The UN War Crimes Tribunal spokesman, Mr Paul Risley, insisted NATO was not immune to prosecution. "We're very sensitive to the allegation that any party would be exempt to our investigation," he told The Irish Times. "It's important to the tribunal that any party to the conflict falls within our scrutiny."

The basis of the Geneva Conventions is almost paradoxical: to bring law into war by stopping killing which has no military objective. NATO's bombing campaign was controversial because many of its targets were chosen not for their military capacity, but be cause bombing them would put pressure on the Milosevic regime to agree peace terms. These included power stations, oil plants and bridges far from the battle zone.

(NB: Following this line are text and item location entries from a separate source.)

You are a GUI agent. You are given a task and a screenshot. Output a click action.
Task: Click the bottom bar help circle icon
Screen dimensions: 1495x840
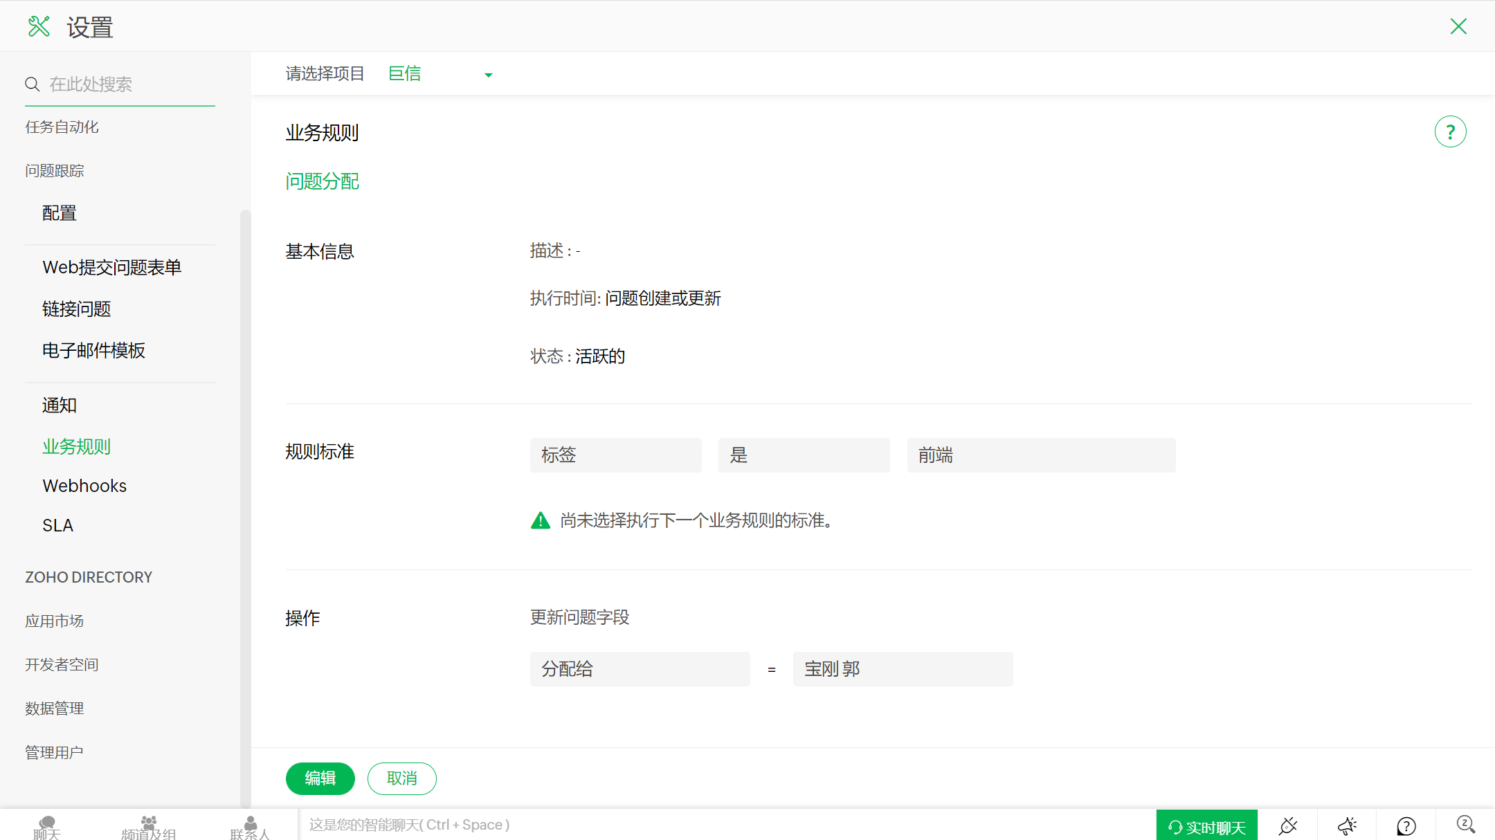coord(1406,825)
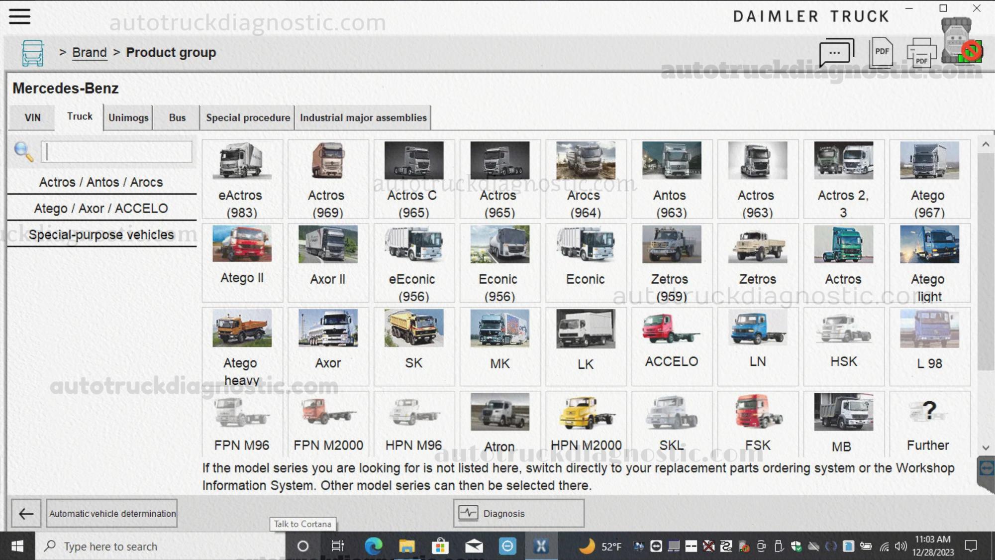Screen dimensions: 995x560
Task: Open Microsoft Edge from the taskbar
Action: click(373, 546)
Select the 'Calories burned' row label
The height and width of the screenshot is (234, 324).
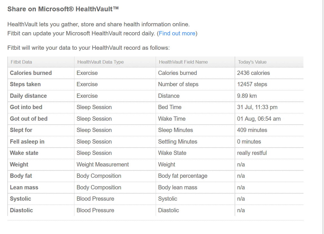click(31, 73)
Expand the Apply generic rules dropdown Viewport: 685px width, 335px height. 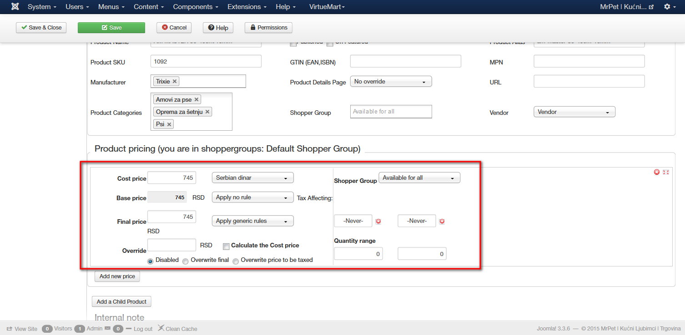click(x=252, y=221)
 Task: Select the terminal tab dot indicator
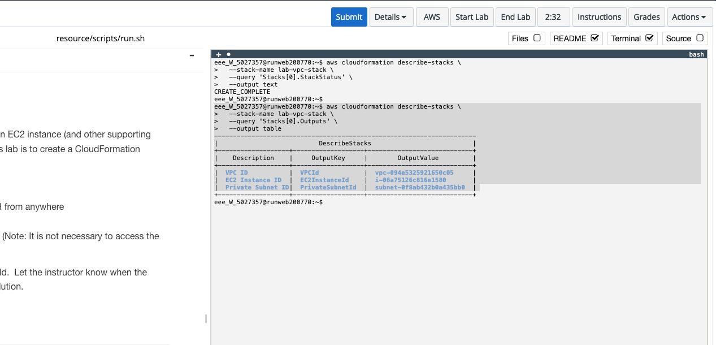[x=228, y=54]
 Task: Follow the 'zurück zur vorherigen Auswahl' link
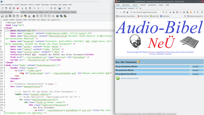coord(129,78)
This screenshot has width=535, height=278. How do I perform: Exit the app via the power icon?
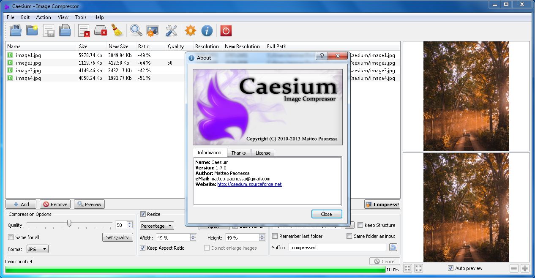225,30
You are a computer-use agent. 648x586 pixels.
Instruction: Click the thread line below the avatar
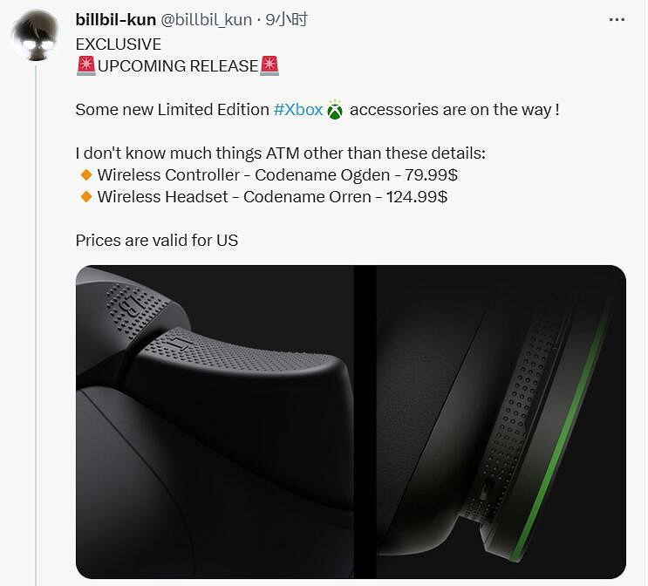point(36,324)
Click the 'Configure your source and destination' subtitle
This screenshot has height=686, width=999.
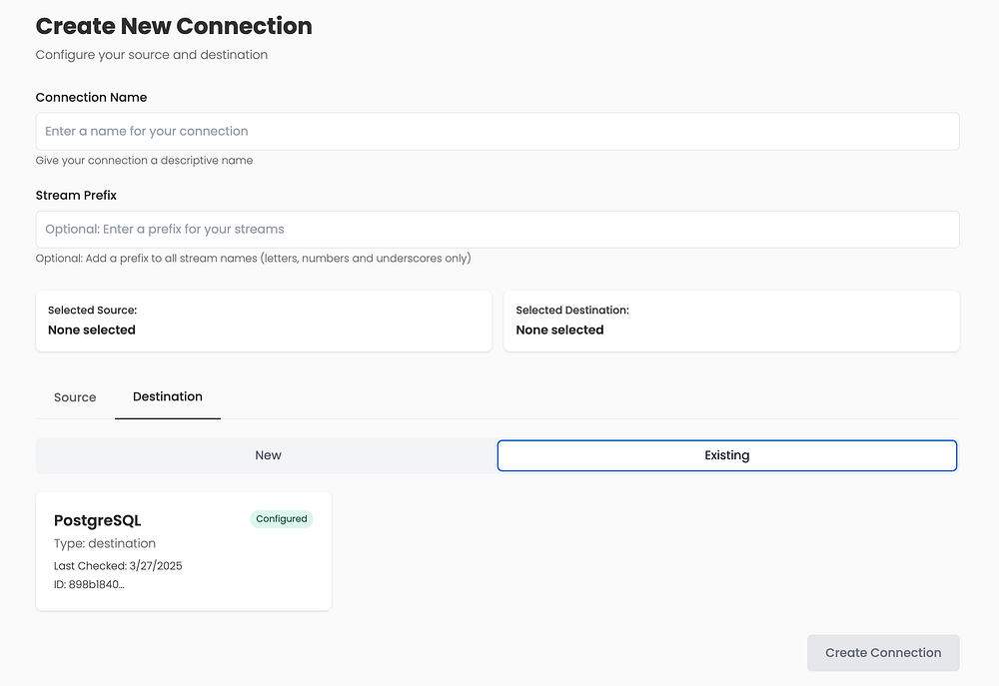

Some diplomats say the tribunal must be more public about its investigations - given the suspicion that NATO will not be prosecuted because NATO nations pay most of the court's bills. "Western democracies can only maintain the moral high ground if they are ready to open themselves up to examination after the event," said Mr Duncan Bullivant, author of a forthcoming report on Kosovo for London's Centre for European Reform.

"There were aspects of the NATO campaign against Yugoslavia that were in breach of accepted norms of warfare, the greatest example being the bombing of the TV station. NATO deliberately targeted unarmed civilian non-combatants, that's the bottom line," he said.